I was recently passed a commentary piece produced by CAST, the Center for Agricultural Science and Technology. In it, the organization discusses the "direct relationship between animal health and safety outcomes". It spends a significant section talking about how diseased animals can pass on pathogens to consumers through the slaughter process, and how animals which appear healthy on the outside can actually be full of disease vectors. The upshot of the article is that animals raised outside, without antibiotics and in less "controlled" circumstances will be less safe and more dangerous to the consumer.
I was asked to weigh in on this organization, and this commentary for an online magazine article. Frankly, it was an awkward request. I work with farmers on a daily basis who believe that they are doing their best to raise the healthiest and the highest quality animals for their consumers, consumers whom they often know personally. That said, not every day is sunny and picturesque on a grass-based farm. At the same time, I have personally visited confinement farms considered within the industry to be very well run. The point is, despite everyone's best efforts, no system is perfect. Without much exception, all sides of this issue would agree that healthy animals mean healthy food. In the bigger picture, we need healthy soils which lead to healthy animals which lead to healthy people and a healthy planet.
|Deep issues require discussion and reflection.|
The thing made me feel awkward about commenting on the CAST publication was that I don't like to play small local ag and big ag against one another. While I most often find myself on the side of the small agricultural operations both because they tend to be the farms that I best understand and the farms one is most likely to find in Vermont, I also need to acknowledge that there's a lot to learn from big farms. "Big Ag" has spent a lot of time and money on the issues of food safety, animal housing, disease and transportation. They are incredibly well organized. Can we not learn from them? Must we reject everything about them because we disagree with their perspective? Must they do the same with us, when we have learned so much about animal behavior, consumer relationships and beneficial management of the environment?
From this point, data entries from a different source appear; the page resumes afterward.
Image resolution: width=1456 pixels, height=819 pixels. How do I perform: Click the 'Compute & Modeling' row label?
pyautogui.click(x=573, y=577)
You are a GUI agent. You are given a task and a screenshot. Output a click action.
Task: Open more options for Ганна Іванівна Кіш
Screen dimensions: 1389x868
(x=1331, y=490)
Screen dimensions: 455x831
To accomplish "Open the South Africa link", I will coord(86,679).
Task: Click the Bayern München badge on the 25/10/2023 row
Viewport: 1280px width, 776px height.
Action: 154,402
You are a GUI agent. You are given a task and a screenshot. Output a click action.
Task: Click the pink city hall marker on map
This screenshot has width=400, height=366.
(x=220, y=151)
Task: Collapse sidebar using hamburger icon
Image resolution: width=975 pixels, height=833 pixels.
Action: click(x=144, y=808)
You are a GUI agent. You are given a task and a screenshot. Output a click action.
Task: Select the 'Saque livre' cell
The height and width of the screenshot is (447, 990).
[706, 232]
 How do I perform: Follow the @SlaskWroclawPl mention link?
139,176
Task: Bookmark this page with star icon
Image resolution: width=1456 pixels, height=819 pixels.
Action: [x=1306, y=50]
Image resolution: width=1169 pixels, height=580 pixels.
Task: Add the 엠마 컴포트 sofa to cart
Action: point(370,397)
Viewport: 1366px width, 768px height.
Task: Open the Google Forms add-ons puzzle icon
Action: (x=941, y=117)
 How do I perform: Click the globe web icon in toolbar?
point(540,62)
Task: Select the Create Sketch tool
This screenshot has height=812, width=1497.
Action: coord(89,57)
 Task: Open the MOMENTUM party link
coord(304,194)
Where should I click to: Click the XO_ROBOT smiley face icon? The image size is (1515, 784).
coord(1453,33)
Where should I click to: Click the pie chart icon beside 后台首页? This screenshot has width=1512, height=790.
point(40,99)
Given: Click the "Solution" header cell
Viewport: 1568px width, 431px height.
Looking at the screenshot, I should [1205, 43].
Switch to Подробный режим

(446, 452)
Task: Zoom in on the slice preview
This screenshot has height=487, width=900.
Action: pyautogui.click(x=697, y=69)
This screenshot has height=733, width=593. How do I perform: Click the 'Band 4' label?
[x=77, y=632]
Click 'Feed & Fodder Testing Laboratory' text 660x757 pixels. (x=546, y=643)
At the same time, I question the logic from CAST that small organic or grass-based farms are unsafe. I was serious when I noted in the article that their view is "reductionist", because that's actually the nature of hard, laboratory science. It must be reductionist in order to tease out small differences that approach the ability to reject a null hypothesis (in the world of double negatives, this is almost like saying you accept your actual hypothesis). That sort of focus on individual parts reduced down to comparable attributes is incredibly difficult in the real world. In applied science, whether performed by a University Extension researcher or a farmer with test plots, there are many, many variables.
On the farm and in the field, we must think holistically. Everything on a farm is some variation of managed risk, whether that means we use two strands of fence or four; invest in a tractor or an ATV; plant ryegrass or corn. We must balance whether a new farm enterprise is worth taking extra time away from the kids' Little League games.